Observation of Hopping and Blockade of Bosons in a Trapped Ion Spin Chain

TL;DR

This paper demonstrates the control and observation of bosonic hopping and blockade phenomena in a trapped ion system, enabling the simulation of Hubbard models with tunable interactions at the single-site level.

Contribution

It introduces a novel experimental method to realize and control bosonic Hubbard systems using trapped ions with site-specific phonon blockades.

Findings

Observed free hopping of bosons between ion sites.

Implemented phonon blockades via Jaynes-Cummings coupling.

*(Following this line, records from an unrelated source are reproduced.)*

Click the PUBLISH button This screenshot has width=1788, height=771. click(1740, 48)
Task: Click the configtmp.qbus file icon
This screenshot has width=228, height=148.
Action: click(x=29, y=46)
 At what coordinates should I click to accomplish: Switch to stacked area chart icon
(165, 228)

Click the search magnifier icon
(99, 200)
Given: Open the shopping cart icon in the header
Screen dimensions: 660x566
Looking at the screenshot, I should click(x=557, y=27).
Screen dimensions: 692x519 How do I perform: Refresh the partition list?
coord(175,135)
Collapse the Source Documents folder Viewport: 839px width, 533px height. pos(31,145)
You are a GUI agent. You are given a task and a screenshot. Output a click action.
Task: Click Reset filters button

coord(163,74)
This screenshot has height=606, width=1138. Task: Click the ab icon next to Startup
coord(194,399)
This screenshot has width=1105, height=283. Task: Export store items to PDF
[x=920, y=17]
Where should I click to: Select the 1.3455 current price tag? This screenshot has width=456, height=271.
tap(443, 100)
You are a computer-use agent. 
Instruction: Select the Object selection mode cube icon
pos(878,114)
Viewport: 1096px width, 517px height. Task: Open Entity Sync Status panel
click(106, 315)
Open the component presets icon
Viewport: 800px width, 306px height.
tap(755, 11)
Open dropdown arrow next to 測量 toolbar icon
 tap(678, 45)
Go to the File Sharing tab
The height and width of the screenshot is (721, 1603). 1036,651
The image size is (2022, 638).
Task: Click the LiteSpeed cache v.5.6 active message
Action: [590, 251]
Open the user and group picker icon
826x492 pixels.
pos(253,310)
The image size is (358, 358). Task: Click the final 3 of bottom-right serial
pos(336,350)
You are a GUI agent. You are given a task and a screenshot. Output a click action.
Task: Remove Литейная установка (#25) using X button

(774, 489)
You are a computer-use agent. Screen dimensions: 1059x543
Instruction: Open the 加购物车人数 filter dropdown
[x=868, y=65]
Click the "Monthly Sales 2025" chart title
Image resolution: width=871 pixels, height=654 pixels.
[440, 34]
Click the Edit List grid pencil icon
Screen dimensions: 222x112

Showed tunable suppression of phonon hopping.

Abstract

The local phonon modes in a Coulomb crystal of trapped ions can represent a Hubbard system of coupled bosons. We selectively prepare single excitations at each site and observe free hopping of a boson between sites, mediated by the long-range Coulomb interaction between ions. We then implement phonon blockades on targeted sites by driving a Jaynes-Cummings interaction on individually addressed ions to couple their internal spin to the local phonon mode. The resulting dressed states have energy splittings that can be tuned to suppress phonon hopping into the site. This new experimental approach opens up the possibility of realizing large-scale Hubbard systems from the bottom up with tunable interactions at the single-site level.